Background: I have data from a simulation where I have a few variables and thus many resulting combinations of parameters. Due to the internal design of the simulation there can be a little variation among the outcomes of identical sets of parameters, so I run a number of identical runs, then calculate their min, max, and mean score. Then, I want to compare the treatment and no-treatment conditions:
- calculate the mean of treatment minus no-treatment
- calculate the difference of the min score of treatment minus max score of no-treatment
- calculate the difference of the max score of treatment minus min score of no-treatment
This gives me the mean difference but also the bounds of the best- and worst-case comparison.
Example data:
my_data <- tribble(
~params, ~treatment, ~mean_score, ~min_score, ~max_score,
"combo a", 0, 91, 90, 92,
"combo a", 1, 92, 92, 92,
"combo b", 0, 89, 87, 91,
"combo b", 1, 92, 89, 92,
"combo c", 0, 90, 90, 90,
"combo c", 1, 89, 85, 93,
)
Blowing the dust off my R skills, my initial attempt is the following, but I do not know how to tell summarize which row should be subtracted from which within the grouping.

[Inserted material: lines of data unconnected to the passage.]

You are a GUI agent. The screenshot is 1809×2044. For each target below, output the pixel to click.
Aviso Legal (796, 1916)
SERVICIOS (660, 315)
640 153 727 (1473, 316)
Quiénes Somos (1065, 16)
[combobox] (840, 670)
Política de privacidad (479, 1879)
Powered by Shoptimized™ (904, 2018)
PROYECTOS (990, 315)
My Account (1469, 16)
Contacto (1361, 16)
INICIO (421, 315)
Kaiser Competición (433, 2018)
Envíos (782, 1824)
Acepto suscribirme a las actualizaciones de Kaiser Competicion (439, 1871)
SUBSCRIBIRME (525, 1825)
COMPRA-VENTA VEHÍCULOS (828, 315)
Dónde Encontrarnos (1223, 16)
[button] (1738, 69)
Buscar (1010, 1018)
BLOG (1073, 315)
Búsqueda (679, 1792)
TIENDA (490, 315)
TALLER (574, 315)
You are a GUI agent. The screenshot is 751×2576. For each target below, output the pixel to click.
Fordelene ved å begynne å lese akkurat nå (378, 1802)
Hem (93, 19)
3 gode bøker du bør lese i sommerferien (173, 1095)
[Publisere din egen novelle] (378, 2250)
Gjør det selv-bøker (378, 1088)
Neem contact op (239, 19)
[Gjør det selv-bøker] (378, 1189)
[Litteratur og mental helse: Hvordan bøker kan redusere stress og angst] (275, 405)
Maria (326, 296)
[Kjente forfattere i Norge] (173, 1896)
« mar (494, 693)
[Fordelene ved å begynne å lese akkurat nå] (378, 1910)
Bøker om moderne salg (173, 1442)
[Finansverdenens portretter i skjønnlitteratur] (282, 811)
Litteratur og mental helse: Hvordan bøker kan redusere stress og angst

Code attempt I know doesn't work:
my_summ_data <- mydata %>%
dplyr::group_by(params = as.factor(params)) %>%
dplyr::summarize(hier_diff=diff(mean_score),
min_max_diff=diff(c(min_score, max_score)),
max_min_diff=diff(c(max_score, min_score)) )
I would like to get
params | hier_diff | min_max_diff | max_min_diff |
---|---|---|---|
combo a | 1 | 0 | 2 |
combo b | 3 | -2 | 5 |
combo c | -1 | -5 | 3 |
but instead I get (btw I don't yet understand why I get these extra rows)
params | hier_diff | min_max_diff | max_min_diff |
---|---|---|---|
combo a | 1 | 2 | 0 |
combo a | 1 | 0 | -2 |
combo a | 1 | 0 | 2 |
combo b | 1 | 2 | 0 |
combo b | 1 | 2 | -4 |
combo b | 1 | 0 | 2 |
combo c | 2 | -2 | 6 |
combo c | 2 | 2 | -6 |
combo c | 2 | 6 | -2 |
I'm not convinced there is a sensible way to do what I want using summarize. But if there is, I would like to know it, and if not, what is the next best alternative?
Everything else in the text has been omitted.